Quoted text -
┏━━

### first class of Spark
- use Apache Spark with the PySpark API
- In order to use Spark and DataFrame API, we will need to use a SQLContext, which is created on top of SparkContext
- Both of SQLContext and SparkContext are created when Spark is lanuched, ** sc ** stands for SparkContext, ** sqlContext ** stands for SQLContext 

In [2]:
type(sqlContext)

pyspark.sql.context.SQLContext

In [3]:
sc

<pyspark.context.SparkContext at 0x1010377d0>

In [4]:
### sqlContext attributes
dir(sqlContext)

['__class__',
 '__delattr__',
 '__dict__',
 '__doc__',
 '__format__',
 '__getattribute__',
 '__hash__',
 '__init__',
 '__module__',
 '__new__',
 '__reduce__',
 '__reduce_ex__',
 '__repr__',
 '__setattr__',
 '__sizeof__',
 '__str__',
 '__subclasshook__',
 '__weakref__',
 '_inferSchema',
 '_instantiatedContext',
 '_jsc',
 '_jsqlContext',
 '_jvm',
 '_sc',
 '_ssql_ctx',
 'cacheTable',
 'clearCache',
 'createDataFrame',
 'createExternalTable',
 'dropTempTable',
 'getConf',
 'getOrCreate',
 'newSession',
 'range',
 'read',
 'readStream',
 'registerDataFrameAsTable',
 'registerFunction',
 'setConf',
 'sparkSession',
 'sql',
 'streams',
 'table',
 'tableNames',
 'tables',
 'udf',
 'uncacheTable']

In [1]:
### getting help
# help(sqlContext)

In [6]:
sc.version

u'2.0.1'

### using DataFrames and chaining together transformations and actions

In [8]:
### create a python collection of 10,000 people
from faker import Faker
fake = Faker()
fake.seed(1234)
fake

<faker.generator.Generator at 0x109b93f50>

In [9]:
# each entry looks like this: last_name, first_name, ssn, job, age
from pyspark.sql import Row
def fake_entry():
    name = fake.name().split()
    return (name[1], name[0], fake.ssn(), fake.job(), abs(2016-fake.date_time().year)+1)

In [10]:
# create a helper function to call a function repeatedly
def repeat(times, func, *args, **kwargs):
    for _ in xrange(times):
        yield func(*args, **kwargs)

In [11]:
data = list(repeat(10000, fake_entry))

In [12]:
data[0]

(u'Smith', u'Jessica', u'819-93-5822', 'Personnel officer', 44)

In [13]:
### transform python object into a DataFrame
dataDF = sqlContext.createDataFrame(data, ('last_name', 'first_name', 'ssn', 'occupation', 'age'))

In [14]:
print 'type of dataDF: {0}'.format(type(dataDF))

type of dataDF: <class 'pyspark.sql.dataframe.DataFrame'>


In [16]:
dataDF.printSchema()

root
 |-- last_name: string (nullable = true)
 |-- first_name: string (nullable = true)
 |-- ssn: string (nullable = true)

┗━━

Written instruction 1 -
Copy the Spark notebook word for word, starting at "<faker.generator.Generator at 0x109b93f50>" and ending at "yield func(*args, **kwargs)".
Written instruction 2 -
In the Spark notebook, what does sc stand for?
Written instruction 3 -
Extend the Spark notebook past the last line it shows.
The material that comes after this is separate from the Spark notebook.

Data -
┏━━

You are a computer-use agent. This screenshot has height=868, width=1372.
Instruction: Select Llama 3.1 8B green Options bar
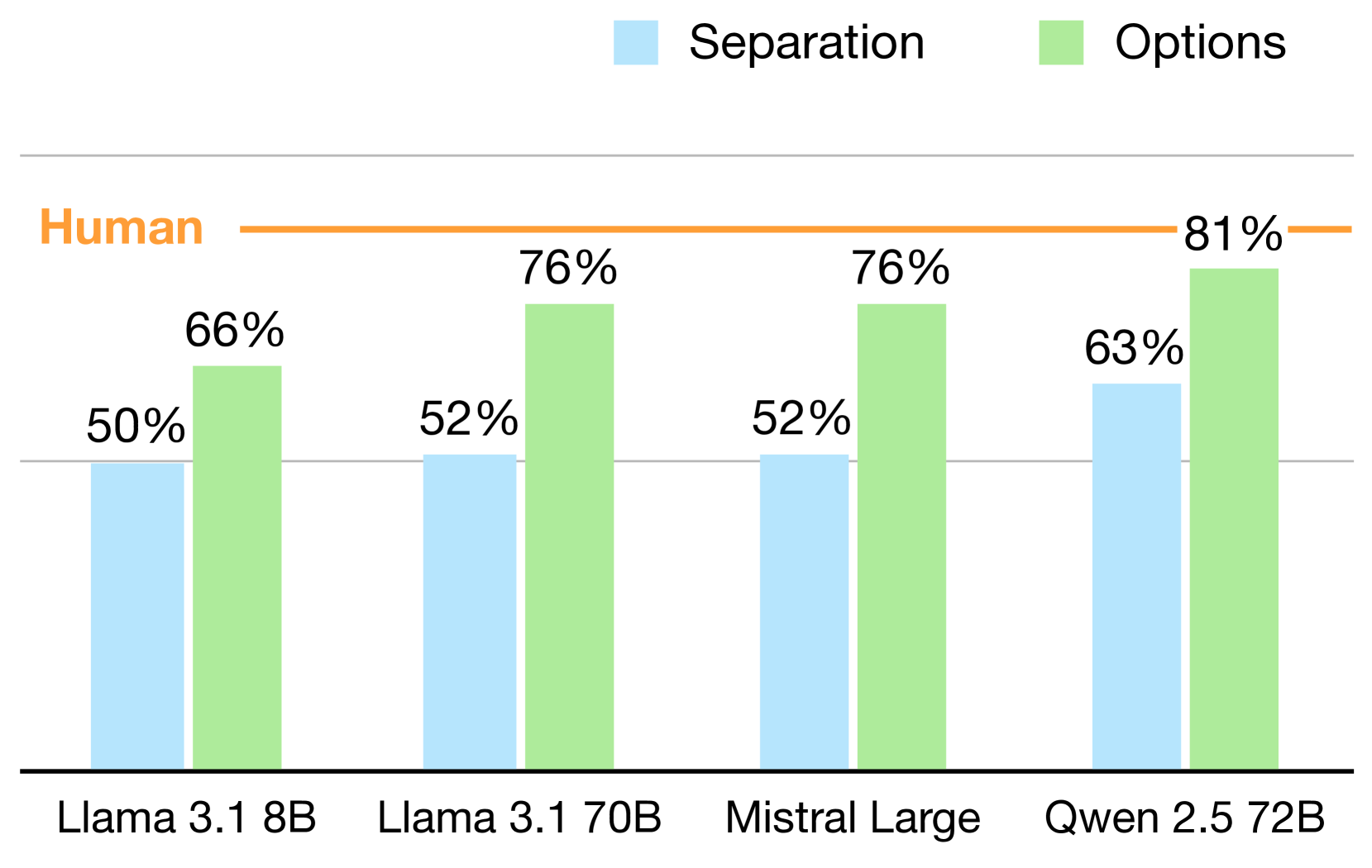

┗━━

Task answer 1 -
<faker.generator.Generator at 0x109b93f50>

In [9]:
# each entry looks like this: last_name, first_name, ssn, job, age
from pyspark.sql import Row
def fake_entry():
    name = fake.name().split()
    return (name[1], name[0], fake.ssn(), fake.job(), abs(2016-fake.date_time().year)+1)

In [10]:
# create a helper function to call a function repeatedly
def repeat(times, func, *args, **kwargs):
    for _ in xrange(times):
        yield func(*args, **kwargs)

Task answer 2 -
SparkContext

Task answer 3 -
 |-- occupation: string (nullable = true)
 |-- age: long (nullable = true)



In [17]:
### register a DaraFrame as a named table
sqlContext.registerDataFrameAsTable(dataDF, 'dataframe')

In [18]:
help(dataDF)

Help on DataFrame in module pyspark.sql.dataframe object:

class DataFrame(__builtin__.object)
 |  A distributed collection of data grouped into named columns.
 |  
 |  A :class:`DataFrame` is equivalent to a relational table in Spark SQL,
 |  and can be created using various functions in :class:`SQLContext`::
 |  
 |      people = sqlContext.read.parquet("...")
 |  
 |  Once created, it can be manipulated using the various domain-specific-language
 |  (DSL) functions defined in: :class:`DataFrame`, :class:`Column`.
 |  
 |  To select a column from the data frame, use the apply method::
 |  
 |      ageCol = people.age
 |  
 |  A more concrete example::
 |  
 |      # To create DataFrame using SQLContext
 |      people = sqlContext.read.parquet("...")
 |      department = sqlContext.read.parquet("...")
 |  
 |      people.filter(people.age > 30).join(department, people.deptId == department.id) \
 |        .groupBy(department.name, "gender").agg({"salary": "avg", "age": "max"})
 |  
 | 

In [19]:
dataDF.rdd.getNumPartitions()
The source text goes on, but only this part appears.